=== 課題一覧 ===
1. ヒッチハイクの文章について、次の問いに答えよ。
(a) インバーカーギルまで乗せてくれたのはどんな人か。
(b) 変則パターンで質問してきた人は、百台近い車の中で何人だったか。
(c) インバーカーギルに向かった目的は何か。
2. ヒッチハイクの文章から、「とか答えたら大笑いされたこと」と「あると言ったのに。ひどいよ。」の間を、両端を含めて一字も変えずに抜き出せ。
3. ヒッチハイクの文章を、最後の文に続けて書き継いでください。

=== 提示文 ===
********
第17話 ヒッチハイク裏話
文字数 2,406文字
「どこまで行くんだい?」
反対車線を突っ走ってきた車が止まって、運転席の紳士が顔を出した。
「できればテ・アナウまで」
「よし、もっと拾われ安いところまで乗せて行ってあげよう」
彼はそう言ってぼくを乗せ、今来たばかりの道を引き返した。
「君はこの国に来てから、どのくらい経つの?」
「もうすぐ二ヶ月半になります」
「あとどのくらいいるつもり?」
「ビザはもう二週間ほどで切れちゃうんですけど……、もっといたいなぁと思って」
ヒッチハイクでの会話は、大抵このパターンで始まるものだ。まだ言葉をはっきりとは聞き取ることが出来なかったあの頃、最初に相手が、
「ハウ・ロング」
と言ったら、それは、
「ニュージーランドに入国してからどれくらいか」
という質問、そして二度目の、
「ハウ・ロング」は、
「これから後どれくらいいるつもりか」
という質問と決めつけて、それに見合った日数を答えていた。そう思っていてまず間違いはなかったのである。
ところがたまぁに違うパターンで攻めてくる人もいて、例によって「ハウ・ロング」が出たので、
「一ヶ月」
とか答えたら大笑いされたことがあった。そのときの相手の質問は「(拾って貰えるまで)どれくらいあそこで待ってたの?」というものだったのだ。しかしそういう変則パターンで攻めてきた人は、ぼくがヒッチハイクで乗せて貰った百台近い車の中で、たったの二人だけだった。
インバーカーギルからテ・アナウ目指してヒッチする。インバーカーギルには昨日の夕方、一回のヒッチでたどり着いた。乗せてくれたのは、モーターボートを引っ張っていた猟師のおじさんだった。おじさんはぼくを乗せてはくれたものの、一言も喋らないし、ニコリとも笑わない人だった。他のヒッチハイカーに聞いたことがあるのだが、そういうドライバーはただ退屈だから誰かにそばにいて欲しいだけで、そういう人に拾われた場合は、何も喋らずにそこにじっと座っていればいいのだそうだ。本当だろうか? しかし話も何もしないでじっとしているものだから、眠くなって眠くなって目を開けているのがたいへんだった。やっぱり乗せて貰っておいて眠ってしまうわけにもいかないもんね。
インバーカーギルに向かった目的は、当然ビザの延長だった。しかし、まぁ、結論から言ってしまえば、インバーカーギルにはイミグレーションはなかった。ダニーデンで会った兄ちゃんは確かにここにあると言ったのに。ひどいよ。
勝手な言い草だが、イミグレーションがないのならこんな何もない田舎町にいても意味がないので(ここのユースホステルは世界最南端だというし、ニュージーランド南端のスチュワートアイランドに渡るための本島側ベースではあるが)、今日はとっとと次の町を目指すことにしたのだった。
********
=== データ抜粋 ===
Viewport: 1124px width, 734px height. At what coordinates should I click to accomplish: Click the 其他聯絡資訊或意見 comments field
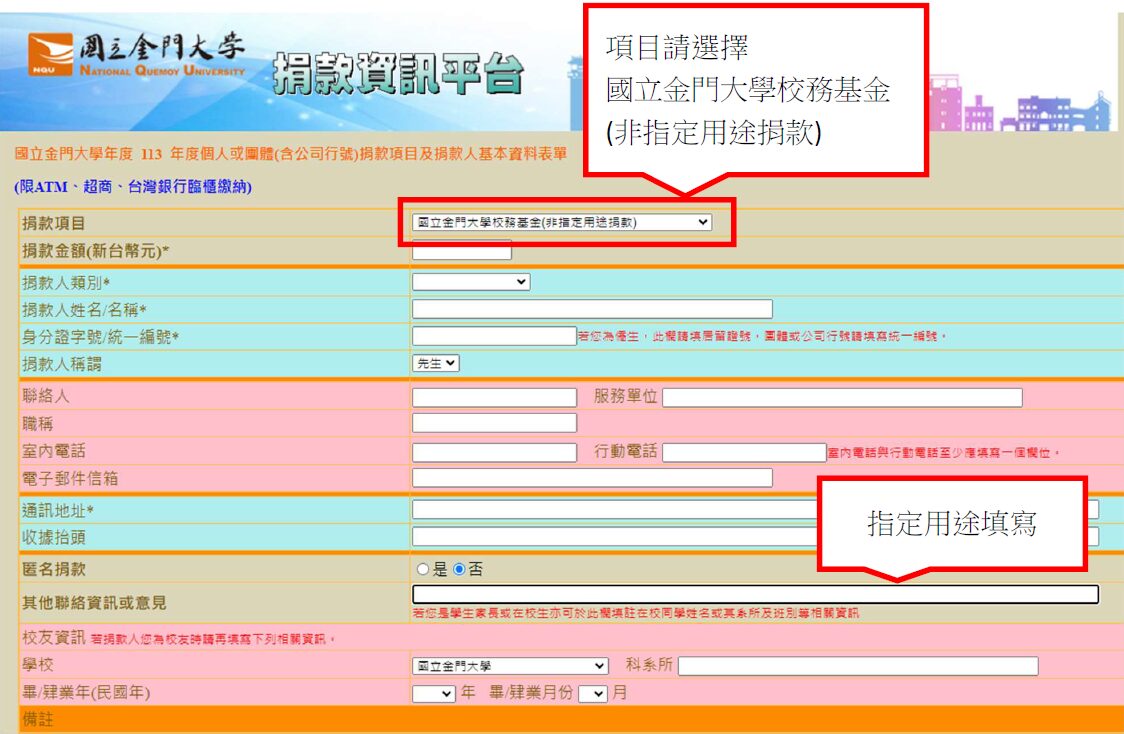(x=755, y=594)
********
=== 解答一覧 ===
1.
(a) モーターボートを引っ張っていた猟師のおじさん
(b) 二人
(c) ビザの延長

2.
とか答えたら大笑いされたことがあった。そのときの相手の質問は「(拾って貰えるまで)どれくらいあそこで待ってたの?」というものだったのだ。しかしそういう変則パターンで攻めてきた人は、ぼくがヒッチハイクで乗せて貰った百台近い車の中で、たったの二人だけだった。
インバーカーギルからテ・アナウ目指してヒッチする。インバーカーギルには昨日の夕方、一回のヒッチでたどり着いた。乗せてくれたのは、モーターボートを引っ張っていた猟師のおじさんだった。おじさんはぼくを乗せてはくれたものの、一言も喋らないし、ニコリとも笑わない人だった。他のヒッチハイカーに聞いたことがあるのだが、そういうドライバーはただ退屈だから誰かにそばにいて欲しいだけで、そういう人に拾われた場合は、何も喋らずにそこにじっと座っていればいいのだそうだ。本当だろうか? しかし話も何もしないでじっとしているものだから、眠くなって眠くなって目を開けているのがたいへんだった。やっぱり乗せて貰っておいて眠ってしまうわけにもいかないもんね。
インバーカーギルに向かった目的は、当然ビザの延長だった。しかし、まぁ、結論から言ってしまえば、インバーカーギルにはイミグレーションはなかった。ダニーデンで会った兄ちゃんは確かにここにあると言ったのに。ひどいよ。

3.
ヒッチは順調だった。今朝は十時頃まで雨が降っていたのだが今はやんでいるし、ろくに歩きもしないうちに、ユースの近所のおばちゃんが、町外れまで乗せてくれた。その車を降りた後もあっという間に拾われて、クィーンズタウンとテ・アナウとの分かれ道まで乗せて貰った。こんなについていることは滅多にない。
しかし肝心なのはこれからなのだ。この道を昼過ぎからテ・アナウ方面に行く車はほとんど無いという話である。テ・アナウ方面に向かう車というのは、大抵がその先のミルフォード・サウンドを目指しているのであって、ミルフォード・サウンドを観光して日帰りするのなら、遅くても昼前にはこの道を通っていなければ、ゆっくりと楽しむことは出来ないからであった。
しかも困ったことに、何にもない一本道の向こうから、巨大な雨雲が急激に接近してきていた。歩き出してしばらくすると、ついに雨が降り出した。しかしどうしようもないので歩き続ける。まだまだたいした雨ではない。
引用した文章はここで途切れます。